The pollsters surveyed a sample of 1,198 people — 758 in the West Bank and 440 in Gaza — and gave a margin of error of plus or minus three percent.
I doubt anyone is still reading these posts, but here’s another mideast poll that contradicts elements of the previous one, but also shows support for increased militancy:
After Gaza War, Palestinians are of a Mixed Mind About Hamas.
February 7, 2009 · According to poll conducted by Jerusalem Media and Communications Centre, the war in Gaza has increased the popularity of Hamas and decreased the support for Fatah. . . .

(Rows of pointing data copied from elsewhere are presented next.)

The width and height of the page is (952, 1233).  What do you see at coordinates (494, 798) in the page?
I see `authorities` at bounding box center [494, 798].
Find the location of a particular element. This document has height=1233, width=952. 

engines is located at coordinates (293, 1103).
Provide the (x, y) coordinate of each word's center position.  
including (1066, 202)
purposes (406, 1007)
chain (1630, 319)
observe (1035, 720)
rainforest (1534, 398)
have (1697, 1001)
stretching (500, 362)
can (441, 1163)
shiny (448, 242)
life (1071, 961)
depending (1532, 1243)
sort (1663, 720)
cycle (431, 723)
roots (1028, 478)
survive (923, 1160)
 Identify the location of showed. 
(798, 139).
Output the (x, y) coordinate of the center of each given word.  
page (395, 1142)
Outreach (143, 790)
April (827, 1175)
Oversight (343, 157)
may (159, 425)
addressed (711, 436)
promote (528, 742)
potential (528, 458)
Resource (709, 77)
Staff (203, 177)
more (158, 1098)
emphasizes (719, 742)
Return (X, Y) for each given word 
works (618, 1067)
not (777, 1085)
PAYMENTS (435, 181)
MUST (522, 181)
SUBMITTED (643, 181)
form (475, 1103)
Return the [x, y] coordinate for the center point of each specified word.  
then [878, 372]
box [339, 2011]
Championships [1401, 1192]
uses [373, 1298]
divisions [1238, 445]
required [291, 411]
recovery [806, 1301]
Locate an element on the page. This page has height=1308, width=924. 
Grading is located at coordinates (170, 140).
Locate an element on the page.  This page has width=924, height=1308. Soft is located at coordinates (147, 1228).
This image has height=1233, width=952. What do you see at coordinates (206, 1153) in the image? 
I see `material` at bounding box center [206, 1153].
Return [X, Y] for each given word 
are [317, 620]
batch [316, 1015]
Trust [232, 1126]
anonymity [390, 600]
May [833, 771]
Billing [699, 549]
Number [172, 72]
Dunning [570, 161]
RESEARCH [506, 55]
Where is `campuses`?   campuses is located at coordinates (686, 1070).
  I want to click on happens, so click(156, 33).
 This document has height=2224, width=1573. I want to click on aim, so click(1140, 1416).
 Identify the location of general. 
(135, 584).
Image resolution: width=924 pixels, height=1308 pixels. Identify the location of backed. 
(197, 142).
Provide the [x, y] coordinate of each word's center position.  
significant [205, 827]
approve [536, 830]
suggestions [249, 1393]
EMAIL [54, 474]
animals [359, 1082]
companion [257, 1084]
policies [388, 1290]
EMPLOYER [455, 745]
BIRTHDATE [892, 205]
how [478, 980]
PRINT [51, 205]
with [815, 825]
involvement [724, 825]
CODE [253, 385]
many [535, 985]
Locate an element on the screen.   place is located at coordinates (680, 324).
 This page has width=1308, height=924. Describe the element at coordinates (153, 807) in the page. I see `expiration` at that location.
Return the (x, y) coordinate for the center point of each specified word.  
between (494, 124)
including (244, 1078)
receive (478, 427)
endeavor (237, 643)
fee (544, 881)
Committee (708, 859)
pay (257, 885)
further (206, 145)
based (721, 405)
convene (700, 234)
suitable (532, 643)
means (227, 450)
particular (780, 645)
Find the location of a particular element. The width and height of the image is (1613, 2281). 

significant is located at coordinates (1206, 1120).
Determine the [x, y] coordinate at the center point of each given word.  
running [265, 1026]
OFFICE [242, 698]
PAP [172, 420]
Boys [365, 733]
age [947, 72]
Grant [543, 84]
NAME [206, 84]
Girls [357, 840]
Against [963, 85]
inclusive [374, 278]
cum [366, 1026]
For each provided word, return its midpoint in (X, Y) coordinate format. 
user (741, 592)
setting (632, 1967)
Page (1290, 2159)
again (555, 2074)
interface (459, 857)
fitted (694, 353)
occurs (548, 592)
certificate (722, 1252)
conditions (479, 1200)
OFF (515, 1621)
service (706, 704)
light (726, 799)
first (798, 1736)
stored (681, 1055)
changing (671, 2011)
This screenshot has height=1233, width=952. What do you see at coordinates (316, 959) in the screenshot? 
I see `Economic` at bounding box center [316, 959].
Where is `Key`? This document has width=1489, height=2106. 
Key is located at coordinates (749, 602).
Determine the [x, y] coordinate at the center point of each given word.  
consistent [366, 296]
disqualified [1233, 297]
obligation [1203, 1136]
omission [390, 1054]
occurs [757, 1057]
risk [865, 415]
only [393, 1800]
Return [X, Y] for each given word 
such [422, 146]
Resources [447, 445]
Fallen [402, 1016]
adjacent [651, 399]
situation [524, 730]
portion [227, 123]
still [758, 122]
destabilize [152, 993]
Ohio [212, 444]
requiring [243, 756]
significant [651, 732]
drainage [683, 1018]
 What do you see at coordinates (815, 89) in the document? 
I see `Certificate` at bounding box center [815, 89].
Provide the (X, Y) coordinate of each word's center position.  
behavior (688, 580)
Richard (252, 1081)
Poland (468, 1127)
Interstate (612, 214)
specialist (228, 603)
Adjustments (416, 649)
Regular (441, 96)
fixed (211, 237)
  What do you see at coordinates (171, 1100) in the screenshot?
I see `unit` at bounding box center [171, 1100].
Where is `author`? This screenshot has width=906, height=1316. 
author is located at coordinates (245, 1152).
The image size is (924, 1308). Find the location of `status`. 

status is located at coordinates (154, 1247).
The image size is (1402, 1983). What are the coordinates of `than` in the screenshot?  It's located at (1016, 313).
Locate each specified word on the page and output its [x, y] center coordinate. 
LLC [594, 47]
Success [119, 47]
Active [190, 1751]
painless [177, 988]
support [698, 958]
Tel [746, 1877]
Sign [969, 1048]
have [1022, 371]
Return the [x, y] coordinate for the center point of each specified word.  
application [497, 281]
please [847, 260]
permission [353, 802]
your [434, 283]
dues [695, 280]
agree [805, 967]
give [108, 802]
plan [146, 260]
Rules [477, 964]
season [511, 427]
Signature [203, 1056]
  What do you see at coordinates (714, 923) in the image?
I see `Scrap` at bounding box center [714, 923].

However, a similar poll conducted by the Palestinian Center For Public Opinion has produced significantly different findings. According to this study:
The rate of support for Fateh (40.6 %) among the Palestinians lies now higher than that for Hamas (31.4 %). The rate of Fateh’s popularity in Gaza Strip, established at (42.5 %), lies much higher than that of Hamas on its own terrain, reaching namely the rate of (27.8 %). The same trend has been found in the West Bank, where Fateh scored (39.2 %) of the Palestinians’ support, whilst Hamas has to content itself with only (23.7 %).
Another important finding of the PCPO poll is that “the overwhelming majority of the Palestinians, (88.2 %), are for the present in favor of a Palestinian-Israeli truce, specifically (86.1 %) in Gaza Strip and (89.6 %) in the West Bank.†Contrast that with the JMCC poll which concludes that:
Israel’s war on Gaza contributed to an increase in support for military action against Israel. The percentage of respondents who believe that locally-made rockets help achieve the Palestinian national goals rose from 39.3% last April to 50.8% in this poll, with a decrease in the percentage of respondents who believe that the rockets harm national interests from 35.7% last April to 20.8% in this poll.
In the same trend, the percentage of those who support military operations against Israel targets as an appropriate response under the current political conditions increased from 49.5% last April to 53.5% in this poll. Moreover, this poll found that the percentage of supporters of bombing operations against Israeli civilians increased from 50.7% to 55.4% for the same period.
According to the JMCC poll results, the war led to an increase in the percentage of those who oppose peace negotiations. Nearly 41% (40.9%) of respondents polled opposed peace negotiations compared with 34.7% in a JMCC poll conducted last November.